[Word and element locating data]
== == ==

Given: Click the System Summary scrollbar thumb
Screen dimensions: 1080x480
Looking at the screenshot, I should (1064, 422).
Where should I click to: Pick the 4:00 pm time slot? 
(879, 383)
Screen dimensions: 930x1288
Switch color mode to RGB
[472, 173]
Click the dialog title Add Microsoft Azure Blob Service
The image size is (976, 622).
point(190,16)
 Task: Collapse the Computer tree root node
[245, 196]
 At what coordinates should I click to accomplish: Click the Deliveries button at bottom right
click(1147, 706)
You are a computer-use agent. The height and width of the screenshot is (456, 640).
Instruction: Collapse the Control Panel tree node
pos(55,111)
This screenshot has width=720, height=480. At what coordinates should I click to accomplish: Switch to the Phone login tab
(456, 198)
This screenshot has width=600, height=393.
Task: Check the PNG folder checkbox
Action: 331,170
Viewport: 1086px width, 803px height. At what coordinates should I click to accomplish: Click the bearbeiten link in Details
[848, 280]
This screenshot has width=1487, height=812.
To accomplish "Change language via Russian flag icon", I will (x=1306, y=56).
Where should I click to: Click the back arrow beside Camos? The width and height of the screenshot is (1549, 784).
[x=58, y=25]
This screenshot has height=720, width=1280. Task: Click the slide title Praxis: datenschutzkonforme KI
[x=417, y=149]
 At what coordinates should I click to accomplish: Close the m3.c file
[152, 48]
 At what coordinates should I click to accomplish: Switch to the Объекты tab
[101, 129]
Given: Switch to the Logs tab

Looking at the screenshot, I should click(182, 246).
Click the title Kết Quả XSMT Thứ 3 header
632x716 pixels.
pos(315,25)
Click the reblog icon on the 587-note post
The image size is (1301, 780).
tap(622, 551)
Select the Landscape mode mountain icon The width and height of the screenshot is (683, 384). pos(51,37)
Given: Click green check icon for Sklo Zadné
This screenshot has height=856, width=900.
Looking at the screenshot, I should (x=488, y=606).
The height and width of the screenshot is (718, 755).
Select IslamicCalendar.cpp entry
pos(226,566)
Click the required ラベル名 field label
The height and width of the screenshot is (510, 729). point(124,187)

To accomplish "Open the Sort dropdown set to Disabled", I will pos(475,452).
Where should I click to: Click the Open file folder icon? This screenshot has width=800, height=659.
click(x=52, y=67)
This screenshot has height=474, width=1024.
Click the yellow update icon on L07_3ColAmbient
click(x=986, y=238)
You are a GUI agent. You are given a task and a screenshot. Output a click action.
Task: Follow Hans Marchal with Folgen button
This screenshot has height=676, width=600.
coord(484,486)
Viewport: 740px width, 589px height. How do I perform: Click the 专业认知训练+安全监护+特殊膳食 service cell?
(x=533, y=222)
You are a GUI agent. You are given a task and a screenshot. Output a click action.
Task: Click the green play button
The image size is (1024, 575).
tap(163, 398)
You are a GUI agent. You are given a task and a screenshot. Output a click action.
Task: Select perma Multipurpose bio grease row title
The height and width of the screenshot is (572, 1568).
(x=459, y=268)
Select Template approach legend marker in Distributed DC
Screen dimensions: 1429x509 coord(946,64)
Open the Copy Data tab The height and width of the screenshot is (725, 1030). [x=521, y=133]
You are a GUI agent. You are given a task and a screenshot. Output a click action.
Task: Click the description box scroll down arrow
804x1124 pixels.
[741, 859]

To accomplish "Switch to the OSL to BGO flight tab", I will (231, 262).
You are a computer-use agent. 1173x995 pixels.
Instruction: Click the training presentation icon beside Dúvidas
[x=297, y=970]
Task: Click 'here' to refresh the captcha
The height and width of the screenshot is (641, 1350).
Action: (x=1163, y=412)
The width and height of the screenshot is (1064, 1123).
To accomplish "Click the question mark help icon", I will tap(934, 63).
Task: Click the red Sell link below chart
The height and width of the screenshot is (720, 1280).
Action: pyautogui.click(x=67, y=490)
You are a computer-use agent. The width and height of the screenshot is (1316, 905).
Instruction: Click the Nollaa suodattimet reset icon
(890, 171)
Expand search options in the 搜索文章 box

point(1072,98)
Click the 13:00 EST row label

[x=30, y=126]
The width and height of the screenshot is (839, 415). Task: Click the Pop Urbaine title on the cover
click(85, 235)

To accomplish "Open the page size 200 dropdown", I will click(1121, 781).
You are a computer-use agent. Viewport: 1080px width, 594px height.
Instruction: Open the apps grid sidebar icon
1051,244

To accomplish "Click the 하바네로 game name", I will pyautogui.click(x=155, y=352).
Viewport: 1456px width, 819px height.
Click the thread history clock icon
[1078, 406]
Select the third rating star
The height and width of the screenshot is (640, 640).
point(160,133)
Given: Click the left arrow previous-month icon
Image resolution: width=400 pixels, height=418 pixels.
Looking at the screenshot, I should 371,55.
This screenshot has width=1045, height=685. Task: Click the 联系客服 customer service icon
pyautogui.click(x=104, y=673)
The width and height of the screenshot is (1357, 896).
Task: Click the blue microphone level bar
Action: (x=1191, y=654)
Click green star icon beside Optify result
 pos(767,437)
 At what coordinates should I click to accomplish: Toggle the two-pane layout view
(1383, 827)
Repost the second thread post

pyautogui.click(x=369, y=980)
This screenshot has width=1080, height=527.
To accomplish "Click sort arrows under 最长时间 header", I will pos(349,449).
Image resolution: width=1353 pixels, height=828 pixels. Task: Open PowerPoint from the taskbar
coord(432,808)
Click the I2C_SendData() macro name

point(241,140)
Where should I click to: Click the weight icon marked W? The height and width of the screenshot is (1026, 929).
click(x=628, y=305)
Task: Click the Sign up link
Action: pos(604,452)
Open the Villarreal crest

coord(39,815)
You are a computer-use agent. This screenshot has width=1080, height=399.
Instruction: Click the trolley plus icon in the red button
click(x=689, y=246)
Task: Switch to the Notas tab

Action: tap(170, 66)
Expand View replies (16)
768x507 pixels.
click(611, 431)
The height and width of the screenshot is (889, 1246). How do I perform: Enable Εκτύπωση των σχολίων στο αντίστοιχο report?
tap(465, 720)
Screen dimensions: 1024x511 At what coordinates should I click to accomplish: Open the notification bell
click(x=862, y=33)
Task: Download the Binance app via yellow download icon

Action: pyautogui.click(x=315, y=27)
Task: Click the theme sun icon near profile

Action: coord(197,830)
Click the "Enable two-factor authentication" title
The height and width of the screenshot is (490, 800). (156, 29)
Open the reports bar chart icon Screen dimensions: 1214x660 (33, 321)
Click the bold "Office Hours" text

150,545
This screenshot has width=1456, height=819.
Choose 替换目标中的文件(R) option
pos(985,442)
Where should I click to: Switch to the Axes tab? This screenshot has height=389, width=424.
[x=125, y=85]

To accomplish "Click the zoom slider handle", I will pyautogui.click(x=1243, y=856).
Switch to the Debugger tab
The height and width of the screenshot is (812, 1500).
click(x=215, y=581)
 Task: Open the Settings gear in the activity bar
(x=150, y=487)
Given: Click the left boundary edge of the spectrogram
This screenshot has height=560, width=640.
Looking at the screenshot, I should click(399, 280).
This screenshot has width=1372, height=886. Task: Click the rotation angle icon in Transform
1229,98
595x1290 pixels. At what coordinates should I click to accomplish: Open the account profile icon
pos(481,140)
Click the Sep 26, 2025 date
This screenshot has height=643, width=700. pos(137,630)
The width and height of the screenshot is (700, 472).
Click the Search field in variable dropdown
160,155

== == ==

*GOAL*. Reproduce the lines of every item above without changing anything.

*EXERCISE OUTPUT*.
Given: Click the System Summary scrollbar thumb
Screen dimensions: 1080x480
Looking at the screenshot, I should (1064, 422).
Where should I click to: Pick the 4:00 pm time slot? 
(879, 383)
Screen dimensions: 930x1288
Switch color mode to RGB
[472, 173]
Click the dialog title Add Microsoft Azure Blob Service
The image size is (976, 622).
point(190,16)
 Task: Collapse the Computer tree root node
[245, 196]
 At what coordinates should I click to accomplish: Click the Deliveries button at bottom right
click(1147, 706)
You are a computer-use agent. The height and width of the screenshot is (456, 640).
Instruction: Collapse the Control Panel tree node
pos(55,111)
This screenshot has width=720, height=480. At what coordinates should I click to accomplish: Switch to the Phone login tab
(456, 198)
This screenshot has width=600, height=393.
Task: Check the PNG folder checkbox
Action: 331,170
Viewport: 1086px width, 803px height. At what coordinates should I click to accomplish: Click the bearbeiten link in Details
[848, 280]
This screenshot has width=1487, height=812.
To accomplish "Change language via Russian flag icon", I will (x=1306, y=56).
Where should I click to: Click the back arrow beside Camos? The width and height of the screenshot is (1549, 784).
[x=58, y=25]
This screenshot has height=720, width=1280. Task: Click the slide title Praxis: datenschutzkonforme KI
[x=417, y=149]
 At what coordinates should I click to accomplish: Close the m3.c file
[152, 48]
 At what coordinates should I click to accomplish: Switch to the Объекты tab
[101, 129]
Given: Switch to the Logs tab

Looking at the screenshot, I should click(182, 246).
Click the title Kết Quả XSMT Thứ 3 header
632x716 pixels.
pos(315,25)
Click the reblog icon on the 587-note post
The image size is (1301, 780).
tap(622, 551)
Select the Landscape mode mountain icon The width and height of the screenshot is (683, 384). pos(51,37)
Given: Click green check icon for Sklo Zadné
This screenshot has height=856, width=900.
Looking at the screenshot, I should (x=488, y=606).
The height and width of the screenshot is (718, 755).
Select IslamicCalendar.cpp entry
pos(226,566)
Click the required ラベル名 field label
The height and width of the screenshot is (510, 729). point(124,187)

To accomplish "Open the Sort dropdown set to Disabled", I will pos(475,452).
Where should I click to: Click the Open file folder icon? This screenshot has width=800, height=659.
click(x=52, y=67)
This screenshot has height=474, width=1024.
Click the yellow update icon on L07_3ColAmbient
click(x=986, y=238)
You are a GUI agent. You are given a task and a screenshot. Output a click action.
Task: Follow Hans Marchal with Folgen button
This screenshot has height=676, width=600.
coord(484,486)
Viewport: 740px width, 589px height. How do I perform: Click the 专业认知训练+安全监护+特殊膳食 service cell?
(x=533, y=222)
You are a GUI agent. You are given a task and a screenshot. Output a click action.
Task: Click the green play button
The image size is (1024, 575).
tap(163, 398)
You are a GUI agent. You are given a task and a screenshot. Output a click action.
Task: Select perma Multipurpose bio grease row title
The height and width of the screenshot is (572, 1568).
(x=459, y=268)
Select Template approach legend marker in Distributed DC
Screen dimensions: 1429x509 coord(946,64)
Open the Copy Data tab The height and width of the screenshot is (725, 1030). [x=521, y=133]
You are a GUI agent. You are given a task and a screenshot. Output a click action.
Task: Click the description box scroll down arrow
804x1124 pixels.
[741, 859]

To accomplish "Switch to the OSL to BGO flight tab", I will (231, 262).
You are a computer-use agent. 1173x995 pixels.
Instruction: Click the training presentation icon beside Dúvidas
[x=297, y=970]
Task: Click 'here' to refresh the captcha
The height and width of the screenshot is (641, 1350).
Action: (x=1163, y=412)
The width and height of the screenshot is (1064, 1123).
To accomplish "Click the question mark help icon", I will tap(934, 63).
Task: Click the red Sell link below chart
The height and width of the screenshot is (720, 1280).
Action: pyautogui.click(x=67, y=490)
You are a computer-use agent. The width and height of the screenshot is (1316, 905).
Instruction: Click the Nollaa suodattimet reset icon
(890, 171)
Expand search options in the 搜索文章 box

point(1072,98)
Click the 13:00 EST row label

[x=30, y=126]
The width and height of the screenshot is (839, 415). Task: Click the Pop Urbaine title on the cover
click(85, 235)

To accomplish "Open the page size 200 dropdown", I will click(1121, 781).
You are a computer-use agent. Viewport: 1080px width, 594px height.
Instruction: Open the apps grid sidebar icon
1051,244

To accomplish "Click the 하바네로 game name", I will pyautogui.click(x=155, y=352).
Viewport: 1456px width, 819px height.
Click the thread history clock icon
[1078, 406]
Select the third rating star
The height and width of the screenshot is (640, 640).
point(160,133)
Given: Click the left arrow previous-month icon
Image resolution: width=400 pixels, height=418 pixels.
Looking at the screenshot, I should 371,55.
This screenshot has width=1045, height=685. Task: Click the 联系客服 customer service icon
pyautogui.click(x=104, y=673)
The width and height of the screenshot is (1357, 896).
Task: Click the blue microphone level bar
Action: (x=1191, y=654)
Click green star icon beside Optify result
 pos(767,437)
 At what coordinates should I click to accomplish: Toggle the two-pane layout view
(1383, 827)
Repost the second thread post

pyautogui.click(x=369, y=980)
This screenshot has width=1080, height=527.
To accomplish "Click sort arrows under 最长时间 header", I will pos(349,449).
Image resolution: width=1353 pixels, height=828 pixels. Task: Open PowerPoint from the taskbar
coord(432,808)
Click the I2C_SendData() macro name

point(241,140)
Where should I click to: Click the weight icon marked W? The height and width of the screenshot is (1026, 929).
click(x=628, y=305)
Task: Click the Sign up link
Action: pos(604,452)
Open the Villarreal crest

coord(39,815)
You are a computer-use agent. This screenshot has width=1080, height=399.
Instruction: Click the trolley plus icon in the red button
click(x=689, y=246)
Task: Switch to the Notas tab

Action: tap(170, 66)
Expand View replies (16)
768x507 pixels.
click(611, 431)
The height and width of the screenshot is (889, 1246). How do I perform: Enable Εκτύπωση των σχολίων στο αντίστοιχο report?
tap(465, 720)
Screen dimensions: 1024x511 At what coordinates should I click to accomplish: Open the notification bell
click(x=862, y=33)
Task: Download the Binance app via yellow download icon

Action: pyautogui.click(x=315, y=27)
Task: Click the theme sun icon near profile

Action: coord(197,830)
Click the "Enable two-factor authentication" title
The height and width of the screenshot is (490, 800). (156, 29)
Open the reports bar chart icon Screen dimensions: 1214x660 (33, 321)
Click the bold "Office Hours" text

150,545
This screenshot has width=1456, height=819.
Choose 替换目标中的文件(R) option
pos(985,442)
Where should I click to: Switch to the Axes tab? This screenshot has height=389, width=424.
[x=125, y=85]

To accomplish "Click the zoom slider handle", I will pyautogui.click(x=1243, y=856).
Switch to the Debugger tab
The height and width of the screenshot is (812, 1500).
click(x=215, y=581)
 Task: Open the Settings gear in the activity bar
(x=150, y=487)
Given: Click the left boundary edge of the spectrogram
This screenshot has height=560, width=640.
Looking at the screenshot, I should click(399, 280).
This screenshot has width=1372, height=886. Task: Click the rotation angle icon in Transform
1229,98
595x1290 pixels. At what coordinates should I click to accomplish: Open the account profile icon
pos(481,140)
Click the Sep 26, 2025 date
This screenshot has height=643, width=700. pos(137,630)
The width and height of the screenshot is (700, 472).
Click the Search field in variable dropdown
160,155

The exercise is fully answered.